# WORK INSTRUCTIONS
Restate the data below word for word, leaving nothing out.

# THE RECORDS

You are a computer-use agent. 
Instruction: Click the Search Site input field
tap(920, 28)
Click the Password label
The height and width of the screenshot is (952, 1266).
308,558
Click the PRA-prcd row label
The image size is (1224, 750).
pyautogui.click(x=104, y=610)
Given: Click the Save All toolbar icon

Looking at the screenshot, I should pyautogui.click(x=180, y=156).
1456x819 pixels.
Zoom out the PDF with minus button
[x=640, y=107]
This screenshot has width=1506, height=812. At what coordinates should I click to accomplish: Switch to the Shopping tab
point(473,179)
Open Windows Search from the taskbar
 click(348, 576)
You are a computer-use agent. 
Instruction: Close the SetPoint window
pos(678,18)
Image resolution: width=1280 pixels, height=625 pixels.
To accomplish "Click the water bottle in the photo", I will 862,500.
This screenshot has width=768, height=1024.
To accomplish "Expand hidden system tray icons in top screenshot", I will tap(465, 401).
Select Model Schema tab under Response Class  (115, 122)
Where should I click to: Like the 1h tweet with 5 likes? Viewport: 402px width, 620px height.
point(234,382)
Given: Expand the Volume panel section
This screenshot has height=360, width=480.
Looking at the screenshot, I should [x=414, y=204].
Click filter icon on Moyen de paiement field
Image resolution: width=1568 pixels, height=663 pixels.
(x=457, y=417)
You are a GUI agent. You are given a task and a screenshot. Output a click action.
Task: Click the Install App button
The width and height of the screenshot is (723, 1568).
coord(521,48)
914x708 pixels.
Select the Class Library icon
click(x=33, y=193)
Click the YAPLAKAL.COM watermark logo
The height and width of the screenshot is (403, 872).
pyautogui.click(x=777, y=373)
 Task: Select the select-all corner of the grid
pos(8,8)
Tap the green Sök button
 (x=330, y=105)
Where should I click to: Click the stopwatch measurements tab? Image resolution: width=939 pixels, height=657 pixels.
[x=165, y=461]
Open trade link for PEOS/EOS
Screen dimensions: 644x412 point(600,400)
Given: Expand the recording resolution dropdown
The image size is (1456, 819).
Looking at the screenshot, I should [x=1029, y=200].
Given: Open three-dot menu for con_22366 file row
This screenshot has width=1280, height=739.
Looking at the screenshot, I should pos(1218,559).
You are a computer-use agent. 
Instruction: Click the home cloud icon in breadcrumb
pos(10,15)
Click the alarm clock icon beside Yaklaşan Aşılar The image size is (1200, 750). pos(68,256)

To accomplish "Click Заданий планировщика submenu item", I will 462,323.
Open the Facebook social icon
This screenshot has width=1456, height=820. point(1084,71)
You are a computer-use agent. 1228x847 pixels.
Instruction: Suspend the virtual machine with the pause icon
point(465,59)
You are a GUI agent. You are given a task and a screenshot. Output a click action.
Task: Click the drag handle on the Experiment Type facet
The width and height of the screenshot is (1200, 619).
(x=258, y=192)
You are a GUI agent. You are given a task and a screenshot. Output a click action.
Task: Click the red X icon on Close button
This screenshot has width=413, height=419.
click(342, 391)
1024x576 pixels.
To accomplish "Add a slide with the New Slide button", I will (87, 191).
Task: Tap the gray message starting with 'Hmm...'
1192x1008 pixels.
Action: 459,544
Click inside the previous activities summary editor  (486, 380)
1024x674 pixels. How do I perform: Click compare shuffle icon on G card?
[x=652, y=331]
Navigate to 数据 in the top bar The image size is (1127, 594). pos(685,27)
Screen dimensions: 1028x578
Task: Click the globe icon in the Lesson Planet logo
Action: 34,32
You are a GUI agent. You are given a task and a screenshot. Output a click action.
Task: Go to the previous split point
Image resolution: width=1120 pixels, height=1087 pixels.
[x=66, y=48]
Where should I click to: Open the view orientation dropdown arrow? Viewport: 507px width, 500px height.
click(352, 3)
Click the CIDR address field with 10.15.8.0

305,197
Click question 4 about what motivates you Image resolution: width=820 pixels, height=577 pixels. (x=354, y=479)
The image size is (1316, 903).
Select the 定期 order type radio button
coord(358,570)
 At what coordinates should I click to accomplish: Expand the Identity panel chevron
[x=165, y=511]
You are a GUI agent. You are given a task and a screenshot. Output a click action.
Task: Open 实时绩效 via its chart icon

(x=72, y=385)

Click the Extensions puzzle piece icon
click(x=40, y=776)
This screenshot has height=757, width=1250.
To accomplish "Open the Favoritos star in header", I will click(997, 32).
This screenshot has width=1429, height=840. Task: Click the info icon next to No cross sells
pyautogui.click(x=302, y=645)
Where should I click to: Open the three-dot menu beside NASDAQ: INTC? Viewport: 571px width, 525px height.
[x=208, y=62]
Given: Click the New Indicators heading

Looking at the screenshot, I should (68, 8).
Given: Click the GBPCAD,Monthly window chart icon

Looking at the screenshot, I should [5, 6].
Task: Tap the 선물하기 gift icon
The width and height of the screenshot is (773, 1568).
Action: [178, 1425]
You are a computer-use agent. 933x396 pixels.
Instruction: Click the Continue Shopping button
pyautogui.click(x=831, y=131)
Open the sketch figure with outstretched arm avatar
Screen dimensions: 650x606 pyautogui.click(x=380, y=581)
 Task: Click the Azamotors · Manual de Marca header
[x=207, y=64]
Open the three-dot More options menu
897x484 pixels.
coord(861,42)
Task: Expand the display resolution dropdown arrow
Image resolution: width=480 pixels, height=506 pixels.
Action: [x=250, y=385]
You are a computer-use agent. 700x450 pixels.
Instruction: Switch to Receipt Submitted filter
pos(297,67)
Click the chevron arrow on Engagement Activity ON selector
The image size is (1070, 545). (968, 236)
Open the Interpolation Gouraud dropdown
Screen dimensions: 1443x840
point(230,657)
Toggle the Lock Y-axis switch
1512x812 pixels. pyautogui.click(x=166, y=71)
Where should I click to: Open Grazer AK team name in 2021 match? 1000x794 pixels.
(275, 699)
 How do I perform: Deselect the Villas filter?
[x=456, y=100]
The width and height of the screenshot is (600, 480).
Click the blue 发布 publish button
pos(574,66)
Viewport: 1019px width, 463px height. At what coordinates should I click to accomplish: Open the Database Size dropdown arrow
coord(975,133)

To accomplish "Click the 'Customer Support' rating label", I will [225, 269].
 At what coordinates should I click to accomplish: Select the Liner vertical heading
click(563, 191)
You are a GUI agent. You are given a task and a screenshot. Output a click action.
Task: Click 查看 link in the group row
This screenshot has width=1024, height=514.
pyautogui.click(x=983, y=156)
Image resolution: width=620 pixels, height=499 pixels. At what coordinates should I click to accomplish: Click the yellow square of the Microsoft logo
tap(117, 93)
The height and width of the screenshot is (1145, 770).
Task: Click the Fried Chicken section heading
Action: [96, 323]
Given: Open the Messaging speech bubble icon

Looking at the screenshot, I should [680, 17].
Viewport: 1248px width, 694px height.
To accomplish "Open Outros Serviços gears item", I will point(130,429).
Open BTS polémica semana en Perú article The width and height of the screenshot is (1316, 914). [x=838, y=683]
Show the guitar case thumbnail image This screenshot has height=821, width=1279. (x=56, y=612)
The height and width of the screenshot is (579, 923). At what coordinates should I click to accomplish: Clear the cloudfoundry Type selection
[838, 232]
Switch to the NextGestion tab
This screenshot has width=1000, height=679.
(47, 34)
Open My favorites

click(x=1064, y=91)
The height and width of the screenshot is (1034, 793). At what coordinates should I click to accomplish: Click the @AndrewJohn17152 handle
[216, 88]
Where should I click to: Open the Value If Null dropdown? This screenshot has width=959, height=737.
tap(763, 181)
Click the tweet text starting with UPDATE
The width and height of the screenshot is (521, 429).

# COMPLETED EXERCISE
You are a computer-use agent. 
Instruction: Click the Search Site input field
tap(920, 28)
Click the Password label
The height and width of the screenshot is (952, 1266).
308,558
Click the PRA-prcd row label
The image size is (1224, 750).
pyautogui.click(x=104, y=610)
Given: Click the Save All toolbar icon

Looking at the screenshot, I should pyautogui.click(x=180, y=156).
1456x819 pixels.
Zoom out the PDF with minus button
[x=640, y=107]
This screenshot has width=1506, height=812. At what coordinates should I click to accomplish: Switch to the Shopping tab
point(473,179)
Open Windows Search from the taskbar
 click(348, 576)
You are a computer-use agent. 
Instruction: Close the SetPoint window
pos(678,18)
Image resolution: width=1280 pixels, height=625 pixels.
To accomplish "Click the water bottle in the photo", I will 862,500.
This screenshot has width=768, height=1024.
To accomplish "Expand hidden system tray icons in top screenshot", I will tap(465, 401).
Select Model Schema tab under Response Class  (115, 122)
Where should I click to: Like the 1h tweet with 5 likes? Viewport: 402px width, 620px height.
point(234,382)
Given: Expand the Volume panel section
This screenshot has height=360, width=480.
Looking at the screenshot, I should [x=414, y=204].
Click filter icon on Moyen de paiement field
Image resolution: width=1568 pixels, height=663 pixels.
(x=457, y=417)
You are a GUI agent. You are given a task and a screenshot. Output a click action.
Task: Click the Install App button
The width and height of the screenshot is (723, 1568).
coord(521,48)
914x708 pixels.
Select the Class Library icon
click(x=33, y=193)
Click the YAPLAKAL.COM watermark logo
The height and width of the screenshot is (403, 872).
pyautogui.click(x=777, y=373)
 Task: Select the select-all corner of the grid
pos(8,8)
Tap the green Sök button
 (x=330, y=105)
Where should I click to: Click the stopwatch measurements tab? Image resolution: width=939 pixels, height=657 pixels.
[x=165, y=461]
Open trade link for PEOS/EOS
Screen dimensions: 644x412 point(600,400)
Given: Expand the recording resolution dropdown
The image size is (1456, 819).
Looking at the screenshot, I should [x=1029, y=200].
Given: Open three-dot menu for con_22366 file row
This screenshot has width=1280, height=739.
Looking at the screenshot, I should pos(1218,559).
You are a computer-use agent. 
Instruction: Click the home cloud icon in breadcrumb
pos(10,15)
Click the alarm clock icon beside Yaklaşan Aşılar The image size is (1200, 750). pos(68,256)

To accomplish "Click Заданий планировщика submenu item", I will 462,323.
Open the Facebook social icon
This screenshot has width=1456, height=820. point(1084,71)
You are a computer-use agent. 1228x847 pixels.
Instruction: Suspend the virtual machine with the pause icon
point(465,59)
You are a GUI agent. You are given a task and a screenshot. Output a click action.
Task: Click the drag handle on the Experiment Type facet
The width and height of the screenshot is (1200, 619).
(x=258, y=192)
You are a GUI agent. You are given a task and a screenshot. Output a click action.
Task: Click the red X icon on Close button
This screenshot has width=413, height=419.
click(342, 391)
1024x576 pixels.
To accomplish "Add a slide with the New Slide button", I will (87, 191).
Task: Tap the gray message starting with 'Hmm...'
1192x1008 pixels.
Action: 459,544
Click inside the previous activities summary editor  (486, 380)
1024x674 pixels. How do I perform: Click compare shuffle icon on G card?
[x=652, y=331]
Navigate to 数据 in the top bar The image size is (1127, 594). pos(685,27)
Screen dimensions: 1028x578
Task: Click the globe icon in the Lesson Planet logo
Action: 34,32
You are a GUI agent. You are given a task and a screenshot. Output a click action.
Task: Go to the previous split point
Image resolution: width=1120 pixels, height=1087 pixels.
[x=66, y=48]
Where should I click to: Open the view orientation dropdown arrow? Viewport: 507px width, 500px height.
click(352, 3)
Click the CIDR address field with 10.15.8.0

305,197
Click question 4 about what motivates you Image resolution: width=820 pixels, height=577 pixels. (x=354, y=479)
The image size is (1316, 903).
Select the 定期 order type radio button
coord(358,570)
 At what coordinates should I click to accomplish: Expand the Identity panel chevron
[x=165, y=511]
You are a GUI agent. You are given a task and a screenshot. Output a click action.
Task: Open 实时绩效 via its chart icon

(x=72, y=385)

Click the Extensions puzzle piece icon
click(x=40, y=776)
This screenshot has height=757, width=1250.
To accomplish "Open the Favoritos star in header", I will click(997, 32).
This screenshot has width=1429, height=840. Task: Click the info icon next to No cross sells
pyautogui.click(x=302, y=645)
Where should I click to: Open the three-dot menu beside NASDAQ: INTC? Viewport: 571px width, 525px height.
[x=208, y=62]
Given: Click the New Indicators heading

Looking at the screenshot, I should (68, 8).
Given: Click the GBPCAD,Monthly window chart icon

Looking at the screenshot, I should [5, 6].
Task: Tap the 선물하기 gift icon
The width and height of the screenshot is (773, 1568).
Action: [178, 1425]
You are a computer-use agent. 933x396 pixels.
Instruction: Click the Continue Shopping button
pyautogui.click(x=831, y=131)
Open the sketch figure with outstretched arm avatar
Screen dimensions: 650x606 pyautogui.click(x=380, y=581)
 Task: Click the Azamotors · Manual de Marca header
[x=207, y=64]
Open the three-dot More options menu
897x484 pixels.
coord(861,42)
Task: Expand the display resolution dropdown arrow
Image resolution: width=480 pixels, height=506 pixels.
Action: [x=250, y=385]
You are a computer-use agent. 700x450 pixels.
Instruction: Switch to Receipt Submitted filter
pos(297,67)
Click the chevron arrow on Engagement Activity ON selector
The image size is (1070, 545). (968, 236)
Open the Interpolation Gouraud dropdown
Screen dimensions: 1443x840
point(230,657)
Toggle the Lock Y-axis switch
1512x812 pixels. pyautogui.click(x=166, y=71)
Where should I click to: Open Grazer AK team name in 2021 match? 1000x794 pixels.
(275, 699)
 How do I perform: Deselect the Villas filter?
[x=456, y=100]
The width and height of the screenshot is (600, 480).
Click the blue 发布 publish button
pos(574,66)
Viewport: 1019px width, 463px height. At what coordinates should I click to accomplish: Open the Database Size dropdown arrow
coord(975,133)

To accomplish "Click the 'Customer Support' rating label", I will [225, 269].
 At what coordinates should I click to accomplish: Select the Liner vertical heading
click(563, 191)
You are a GUI agent. You are given a task and a screenshot. Output a click action.
Task: Click 查看 link in the group row
This screenshot has width=1024, height=514.
pyautogui.click(x=983, y=156)
Image resolution: width=620 pixels, height=499 pixels. At what coordinates should I click to accomplish: Click the yellow square of the Microsoft logo
tap(117, 93)
The height and width of the screenshot is (1145, 770).
Task: Click the Fried Chicken section heading
Action: [96, 323]
Given: Open the Messaging speech bubble icon

Looking at the screenshot, I should [680, 17].
Viewport: 1248px width, 694px height.
To accomplish "Open Outros Serviços gears item", I will point(130,429).
Open BTS polémica semana en Perú article The width and height of the screenshot is (1316, 914). [x=838, y=683]
Show the guitar case thumbnail image This screenshot has height=821, width=1279. (x=56, y=612)
The height and width of the screenshot is (579, 923). At what coordinates should I click to accomplish: Clear the cloudfoundry Type selection
[838, 232]
Switch to the NextGestion tab
This screenshot has width=1000, height=679.
(47, 34)
Open My favorites

click(x=1064, y=91)
The height and width of the screenshot is (1034, 793). At what coordinates should I click to accomplish: Click the @AndrewJohn17152 handle
[216, 88]
Where should I click to: Open the Value If Null dropdown? This screenshot has width=959, height=737.
tap(763, 181)
Click the tweet text starting with UPDATE
The width and height of the screenshot is (521, 429).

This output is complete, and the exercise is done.